--- Start of Text segment ---
# A context-free grammar for a language of strings with occurrence properties?

Creating a context-free grammar for the language

$L_1 = \{ 0^{n} 1 ^{m} \mid m,n \in \mathbb{N} \wedge m \equiv n \mod 3\}$

is quite easy. A grammar is

$$S \rightarrow \epsilon \mid 0A$$ $$A \rightarrow 1 \mid 0B$$ $$B \rightarrow 11 \mid 0S$$

But I am now trying to create a context-free grammar for

$L_2 = \{ w \in \{0 ,1 \}^{*} \mid |w|_1 \equiv |w|_0 \mod 3 \}$

Here, $|w|_1$ denotes the number of occurrences of the character $1$ in the string $w$, and $|w|_0$ is defined similarly.

How does one construct a context-free grammar? All my attempts have lead to completely wrong results. At the moment I am stuck.

• @trolkura I assume that $|w|_1$ denotes the number of occurrences of the character $1$ in $w$. In any case, you must explain your notation. Homemade notation is no better than homemade terminology – we cannot understand questions written in a private language. Please edit your question to deal with the comments that have been made. – Hans Hüttel Nov 26 '16 at 16:13

Both $L_1$ and $L_2$ are regular languages. To construct a context-free grammar for them, you can first construct a DFA or NFA accepting them, and then convert it to a regular grammar.

Assuming you want the strings where m is the number of digits 1 in the string, n is the number of digits 0 in the string, and m = n modulo 3.

Have symbols that derive the following:

A -> "string where m = n modulo 3"
B -> "string where m = (n + 1) modulo 3"
C -> "string where m = (n + 2) modulo 3"
D -> "string where (m+1) = n modulo 3"
E -> "string where (m+1) = (n + 1) modulo 3"
F -> "string where (m+1) = (n + 2) modulo 3"
G -> "string where (m+2) = n modulo 3"
H -> "string where (m+2) = (n + 1) modulo 3"
J -> "string where (m+2) = (n + 2) modulo 3"


Now it's simple:

S -> A
A -> 0B | 1D | 𝜀
B -> 0C | 1E
C -> 0A | 1F
D -> 0E | 1G
E -> 0F | 1H | 𝜀
F -> 0D | 1J
G -> 0H
H -> 0J
J -> 0G | 𝜀
--- End of Text segment ---
■ **List of tasks**
a: In the grammar thread, swap "attempts" for "tries" and rewrite the passage starting at "is quite easy." and ending at "I am stuck.".
b: According to the grammar thread, what kind of languages are both $L_1$ and $L_2$?
The material after the grammar thread is separate from it.
--- Start of Record list ---
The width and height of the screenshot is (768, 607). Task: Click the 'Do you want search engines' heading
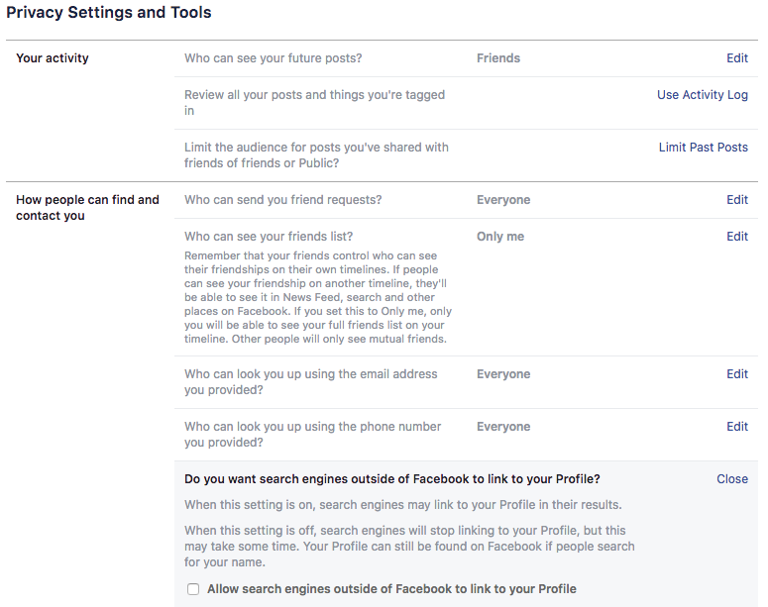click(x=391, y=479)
--- End of Record list ---
--- Start of Record list ---
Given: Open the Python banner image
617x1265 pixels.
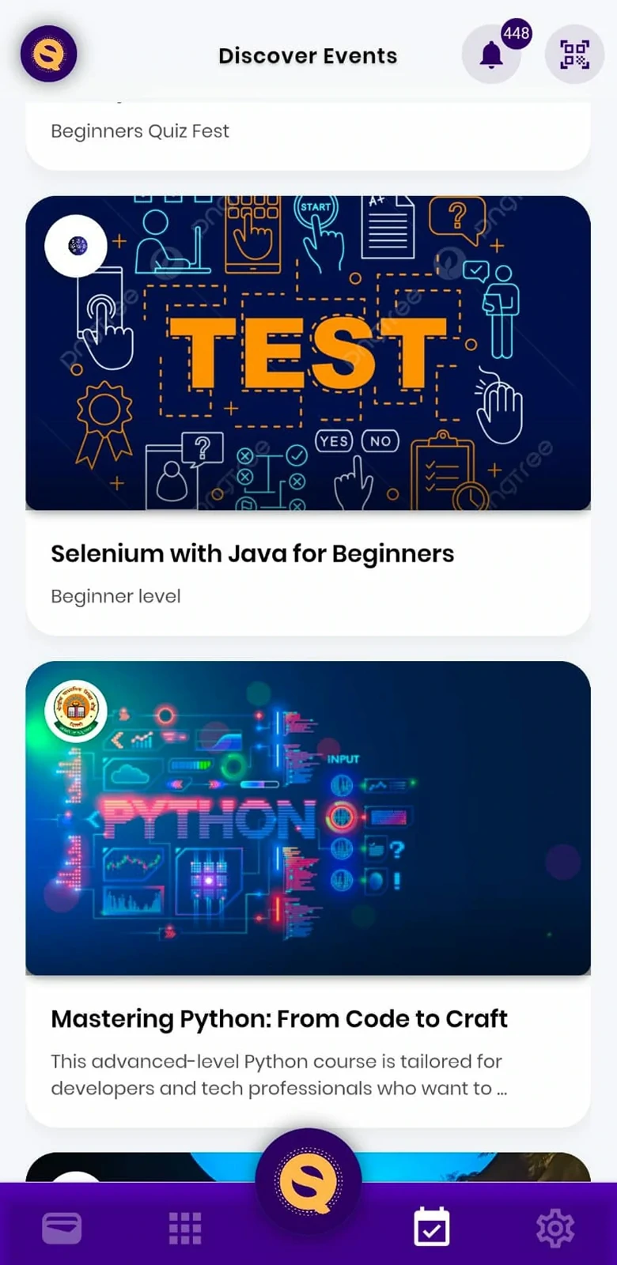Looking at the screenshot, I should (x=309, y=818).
--- End of Record list ---
■ **Per-task outputs**
a:
is quite easy. A grammar is

$$S \rightarrow \epsilon \mid 0A$$ $$A \rightarrow 1 \mid 0B$$ $$B \rightarrow 11 \mid 0S$$

But I am now trying to create a context-free grammar for

$L_2 = \{ w \in \{0 ,1 \}^{*} \mid |w|_1 \equiv |w|_0 \mod 3 \}$

Here, $|w|_1$ denotes the number of occurrences of the character $1$ in the string $w$, and $|w|_0$ is defined similarly.

How does one construct a context-free grammar? All my tries have lead to completely wrong results. At the moment I am stuck.

b: Regular languages.